L’arrestation, le 3 mars dernier, du député Ousmane Sonko a déclenché une révolte de la jeunesse sénégalaise, à laquelle la diaspora a apporté sa solidarité à travers des manifestations pacifiques et une mobilisation sur les réseaux sociaux. Le dirigeant du parti des Patriotes du Sénégal pour le travail, l’éthique et la fraternité (Pastef) est accusé de viols répétés avec menaces de mort par une jeune employée d’un salon de beauté, Mme Adji Sarr. Arrivé troisième lors de l’élection présidentielle de 2019, l’ex-inspecteur des impôts et domaines est devenu, à 46 ans, le chef de file de l’opposition depuis le ralliement, fin 2020, de l’ancien maire de Thiès, M. Idrissa Seck, arrivé deuxième, au président Macky Sall.
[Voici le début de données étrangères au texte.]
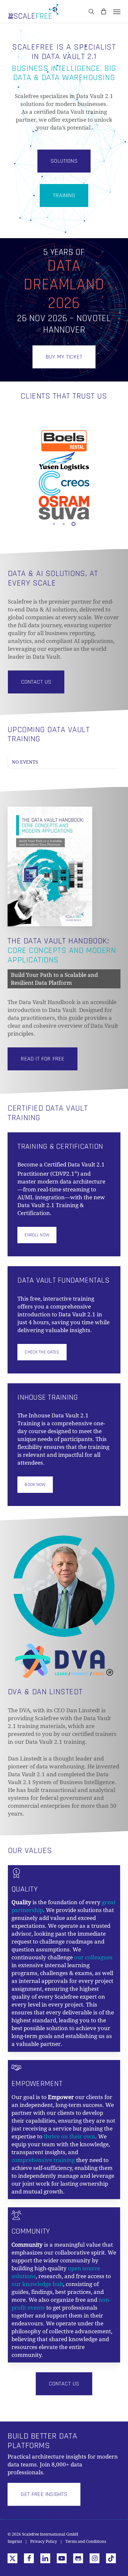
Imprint (15, 2541)
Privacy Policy (43, 2541)
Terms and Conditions (85, 2541)
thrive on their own (69, 2136)
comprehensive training (43, 2160)
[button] (116, 11)
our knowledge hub (37, 2284)
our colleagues (93, 1957)
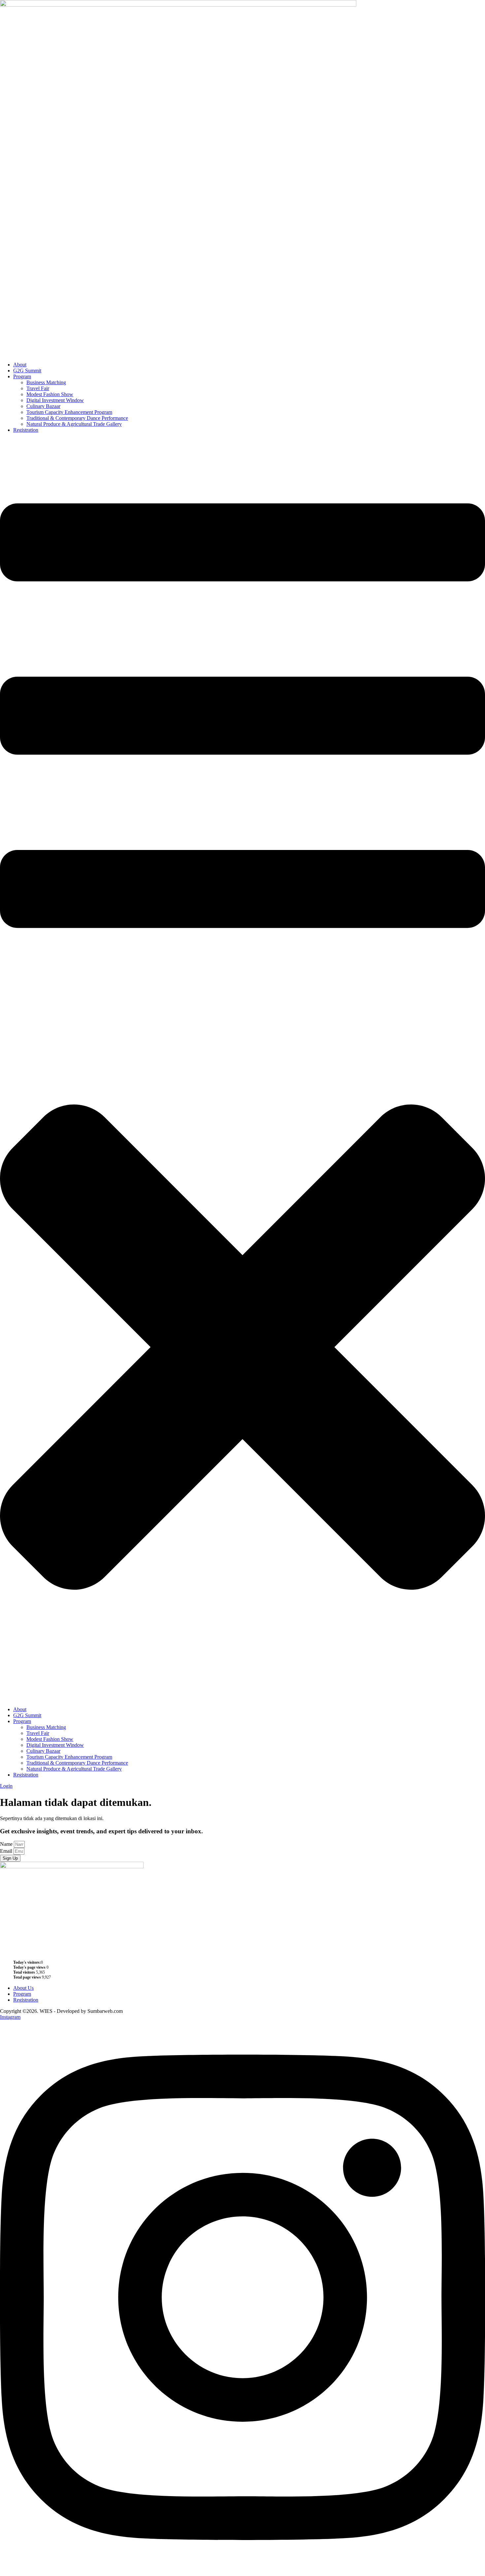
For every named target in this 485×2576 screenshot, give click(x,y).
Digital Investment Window (55, 400)
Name (7, 1844)
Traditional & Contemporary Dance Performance (77, 418)
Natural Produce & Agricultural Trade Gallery (74, 424)
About (19, 364)
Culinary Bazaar (43, 406)
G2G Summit (27, 370)
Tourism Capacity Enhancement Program (69, 412)
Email (7, 1851)
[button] (242, 1069)
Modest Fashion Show (49, 394)
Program (22, 376)
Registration (25, 430)
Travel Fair (37, 388)
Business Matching (46, 382)
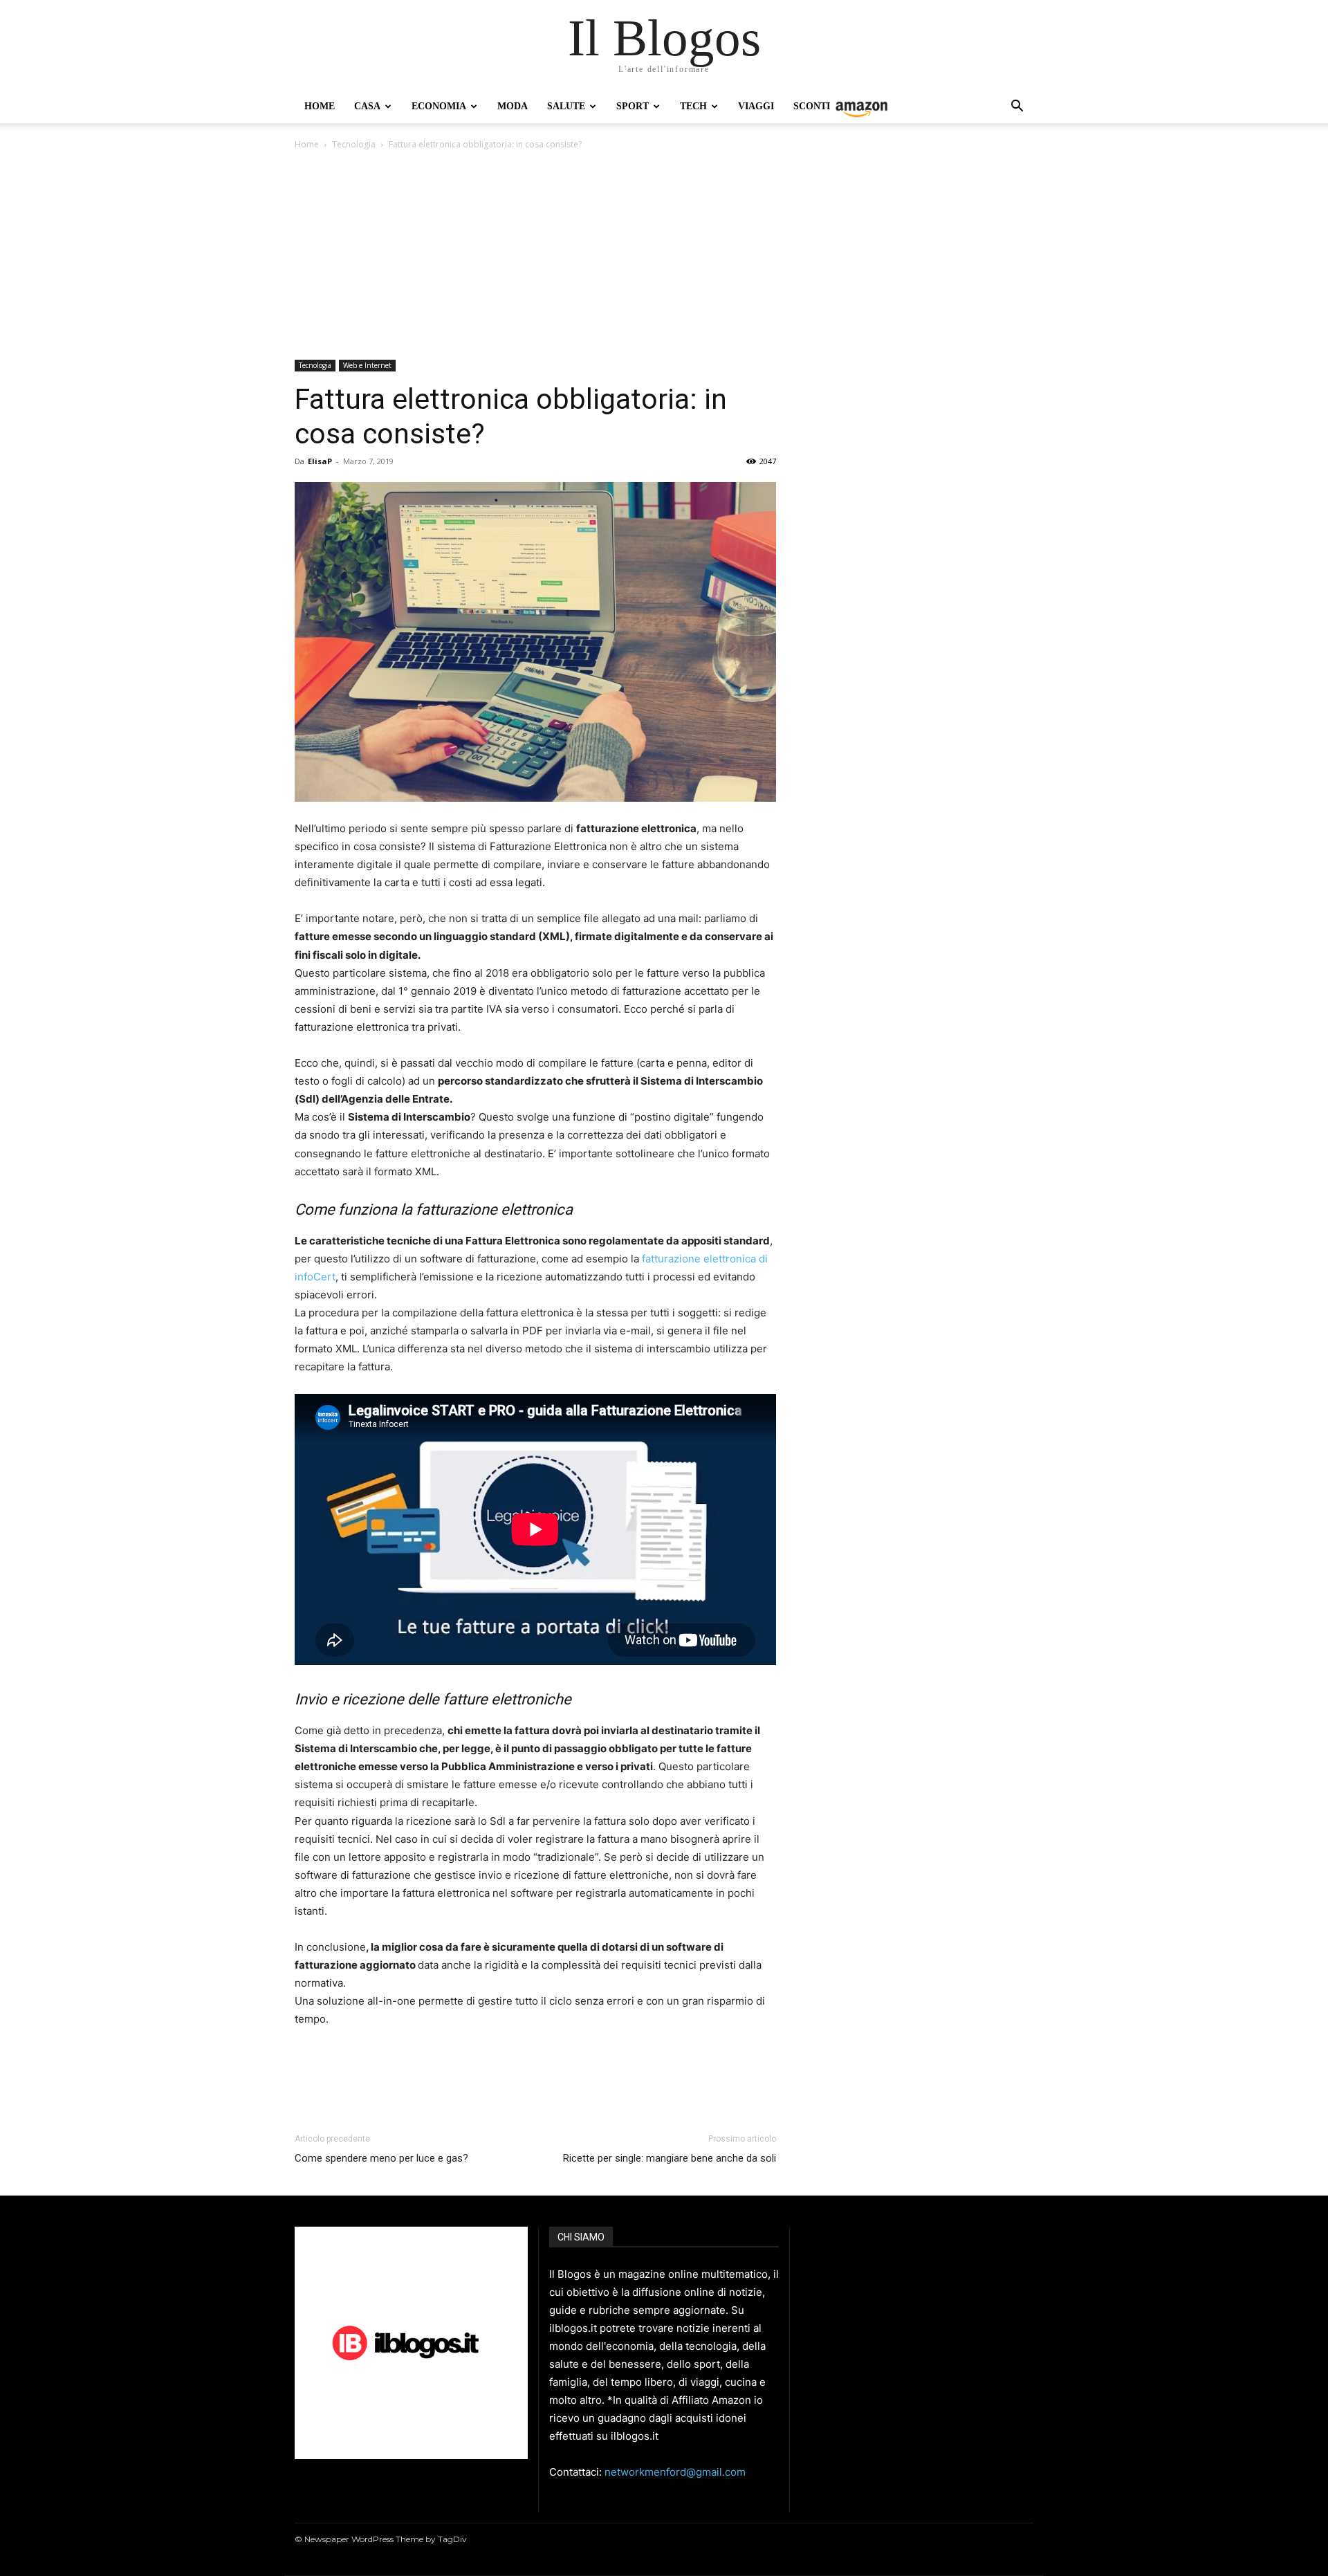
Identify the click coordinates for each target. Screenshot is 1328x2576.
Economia (439, 106)
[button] (1016, 107)
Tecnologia (354, 144)
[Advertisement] (664, 256)
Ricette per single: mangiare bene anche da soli (669, 2158)
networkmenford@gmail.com (675, 2471)
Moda (512, 106)
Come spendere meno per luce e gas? (381, 2158)
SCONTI (811, 106)
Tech (693, 106)
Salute (566, 106)
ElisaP (320, 461)
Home (319, 106)
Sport (632, 106)
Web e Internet (367, 365)
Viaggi (756, 106)
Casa (367, 106)
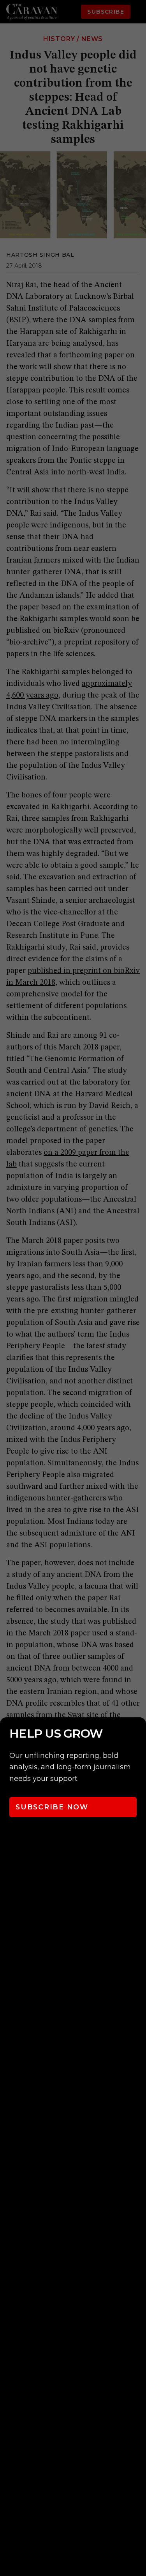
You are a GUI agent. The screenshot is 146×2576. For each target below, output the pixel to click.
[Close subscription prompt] (138, 1733)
L’ascension fulgurante de M. Sonko s’inscrit dans un contexte de rejet de la classe politique traditionnelle. S’adressant à la jeunesse, il formule un programme de rupture fondé sur la lutte contre la corruption — endémique dans le pays — et la souveraineté économique et monétaire, sans toutefois proposer nettement l’abandon du franc CFA. Dénonçant une manœuvre du pouvoir, la défense de M. Sonko souligne que la justice a opportunément empêché deux autres figures politiques, M. Karim Wade — fils de l’ancien président Abdoulaye Wade (2000-2012) — et M. Khalifa Sall, ancien maire de Dakar, de participer à l’élection présidentielle en 2019.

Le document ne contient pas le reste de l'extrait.